In their paper “Holocene shifts in the assembly of plant and animal communities implicate human impacts”, Lyons et al report that that the proportion of species pairs that are aggregated (i.e. co-occur) rather than segregated began to decline in the mid-Holocene, coinciding with the spread of agriculture across North America. Exciting stuff (perhaps), picked up by at least a couple of dozen media outlets, that informs the debate about the start date of the Anthropocene.
In an accompanying News and Views, “Ecology: Different worlds”, Dietl writes that
Lyons et al detail a compelling case that this extraordinary situation is an undeniable reality for the rules that govern how plant and animal communities are structured.
An undeniable reality? That is a like a red rose to a goat: something that must be chewed. Contrast Dietl with R. A. Fisher
A scientific fact should be regarded as experimentally established only if a properly designed experiment rarely fails to give this [p = 0.05] level of significance.
No single research paper can ever be sensibly described as presenting an “undeniable reality”. It takes a large body of mutually supporting work to approach an “undeniable reality” (think evolution, greenhouse gases). Certainly, Lyons et al cannot be an undeniable reality: I have just submitted a comment to Nature that denies it.
In the comment, my coauthors (Joe Chipperfield, Hilary and John Birks) and I detail three critical problems with Lyons et al that invalidate their conclusions (we do not claim to have an exhaustive list). I’ve posted a preprint (permitted by Nature’s guidelines on posting preprints on personal blogs), and will eventually discuss some aspects in more depth than can be squeezed into a 1200 word comment.
Today I want to discuss the rest of Dietl’s News and Views, which is perhaps the only piece many non-specialists will read.

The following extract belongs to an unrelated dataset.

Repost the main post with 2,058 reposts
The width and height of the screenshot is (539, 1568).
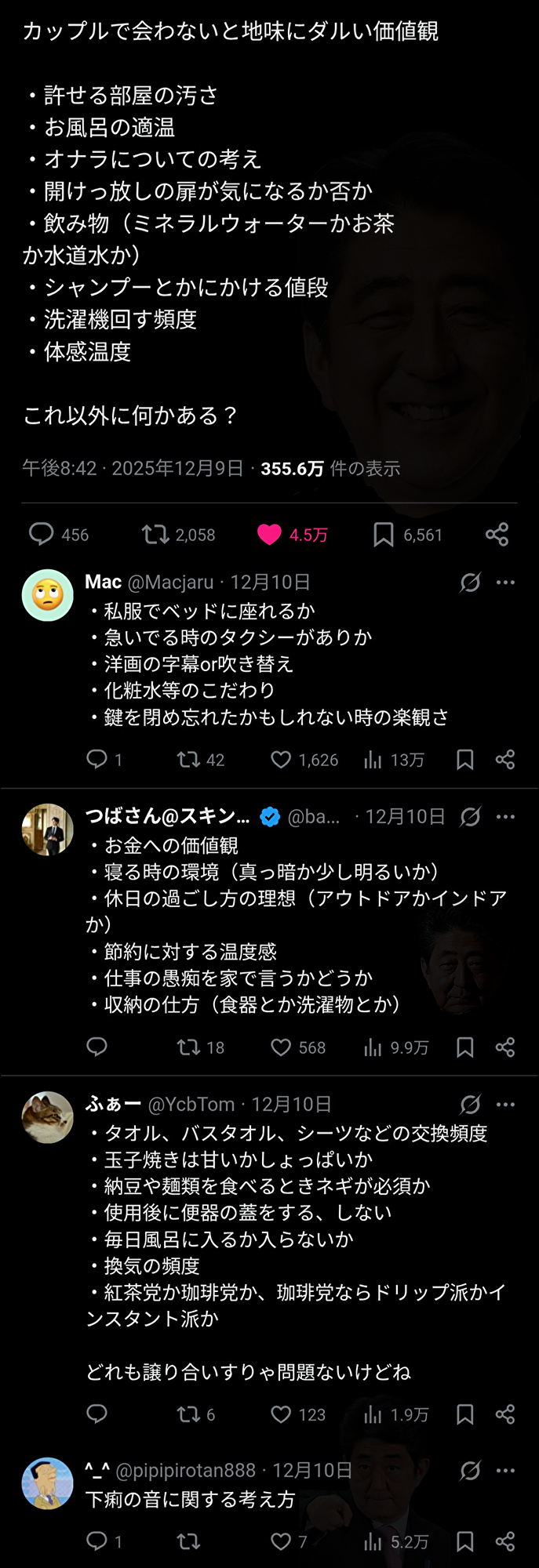point(155,535)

A small cadre of voices argues that a human-dominated present limits the use of the past as a key to unlocking the future. In this view, the world we live in today, and the immediate future that our grandchildren will inherit, has no analogue in the geological past. As a consequence, referencing ‘natural experiments’ in the distant past as a guide to predict what might happen, now or in the future, is a flawed strategy. Out is the use of uniformitarianism as a guiding principle, and in is a new kind of ‘post-normal’ science.
Dietl’s argument is that humans have changed the environment so much that it is without analogue in the geological past and hence information from the past cannot be used to predict what will happen in the future. This is an extremely depressing argument for palaeoecologists: one of our main rationales is to understand how ecosystems worked in the past so we can better understand present ecosystems and predict how they will behave in the future.
The lack of exact analogues in the past is obvious: there were no electric fences in the Silurian; no bee-killing neonicotinoids in the Jurassic. Welcome to a world without analogue where roses eat goats; tigers lettuce; and swarms of polar bears swing through tree-tops hunting root-sucking parrots.
No matter how much we trash our beautiful planet, predators will eat their prey, species will compete for resources, and pathogens will do their worst. A future remake of “Life on Earth” will feature a diminished cast, with a simpler and more repetitive script, but the themes will remain the same. Plus ça change, plus c’est la même chose.
Analogues from the past cannot be used uncritically. Nobody knows that better than palaeoecologists. For example, estimates of post-glacial tree migration rates cannot directly predict migrate rates under future warming because species now have to move through a fragmented landscapes. But they do provide some information.
Does the Palaeocene-Eocene thermal maximum tell us nothing about the impacts of huge releases of carbon into the atmosphere and their impacts through ocean acidication on marine biodiversity because of micro-plastics?
Can information from Amazonian forests inform research on Ugandan forest butterflies?
This is a general problem in ecology. We want to apply information learnt from one study system to another, perhaps remote, it time or space. Analogues are never perfect, it is our job as ecologists to find the general patterns amidst the peculiarities of each case. Just as it is the job of lawyers to distinguish the ratio decidendi from the obiter dictum in an 19th century legal case involving stream trains and telegraphs and apply it to a modern case.
Uniformitarianism is not dead – just as useful as it was yesterday, and the day before that.